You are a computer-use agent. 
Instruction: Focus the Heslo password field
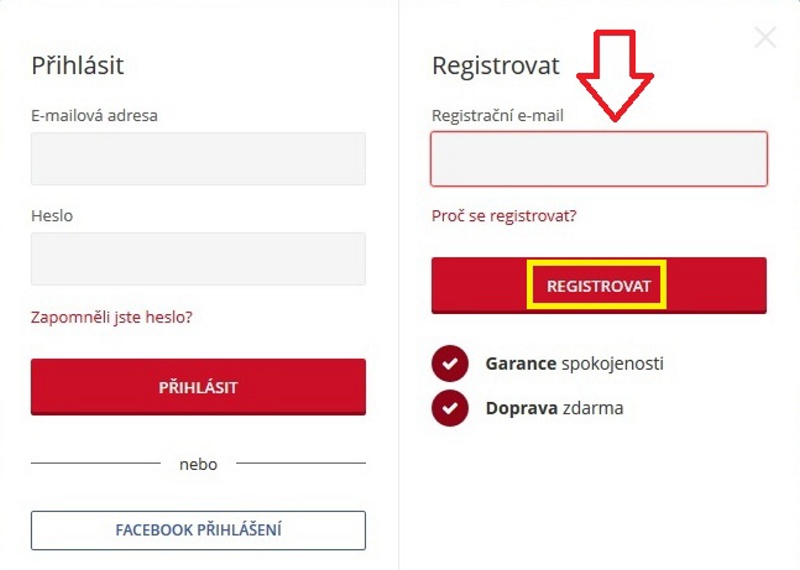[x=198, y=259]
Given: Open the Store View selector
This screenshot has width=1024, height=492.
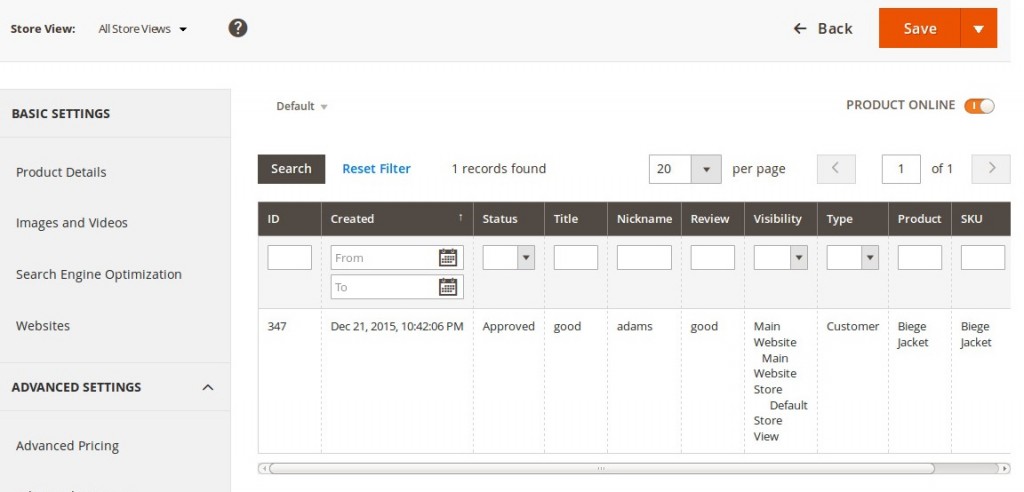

• Problem statement: Could you retype exactly the lines running from the one with "Instruction: Focus the Heslo password field" to the end of the material above, pictures omitted?

• Task result:
Instruction: Focus the Heslo password field
[x=198, y=259]
Given: Open the Store View selector
This screenshot has width=1024, height=492.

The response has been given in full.